Repeat the lines from the line with "You are a GUI" to the line with "This screenshot has width=962, height=745." in the listing below, keeping both end lines and adding nothing.

*The records*:
==========

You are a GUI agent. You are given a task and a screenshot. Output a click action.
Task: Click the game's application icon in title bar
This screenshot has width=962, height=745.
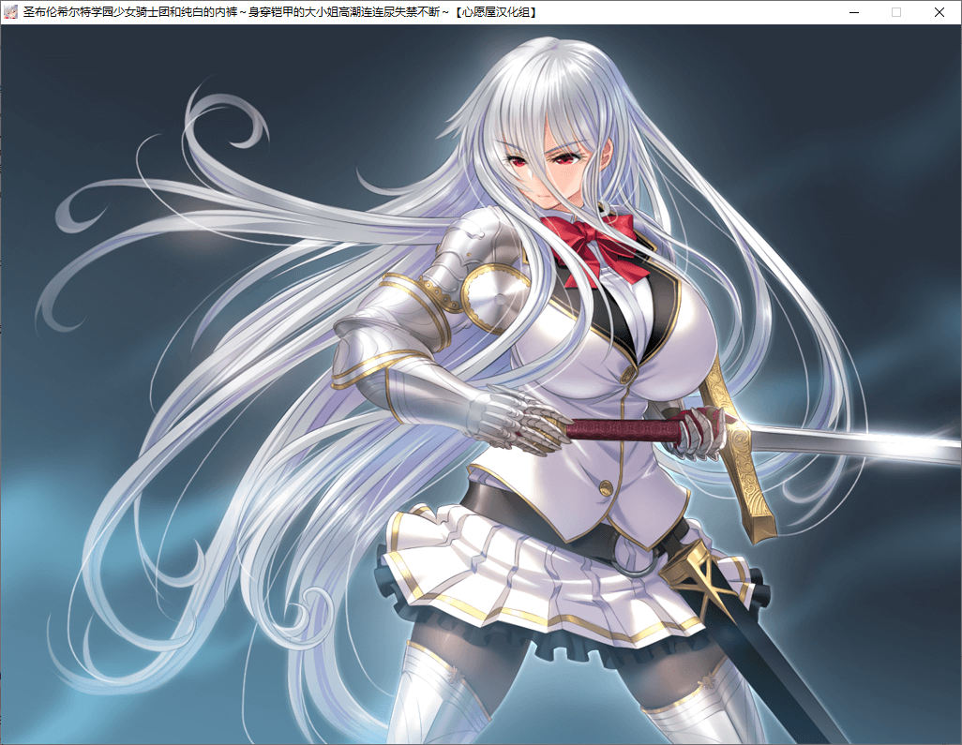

==========

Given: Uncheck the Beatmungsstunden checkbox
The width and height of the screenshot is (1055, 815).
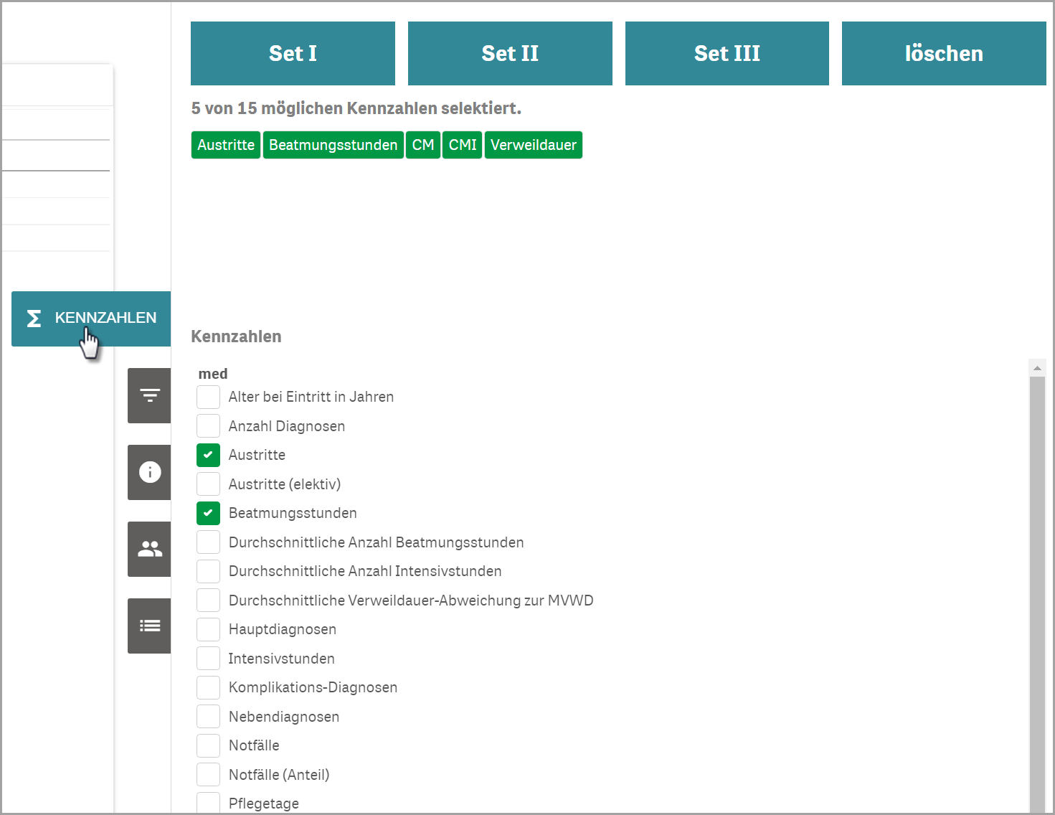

==========

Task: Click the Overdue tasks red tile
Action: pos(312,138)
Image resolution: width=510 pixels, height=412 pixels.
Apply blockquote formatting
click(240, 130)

==========

*Your response*:
You are a GUI agent. You are given a task and a screenshot. Output a click action.
Task: Click the game's application icon in title bar
This screenshot has width=962, height=745.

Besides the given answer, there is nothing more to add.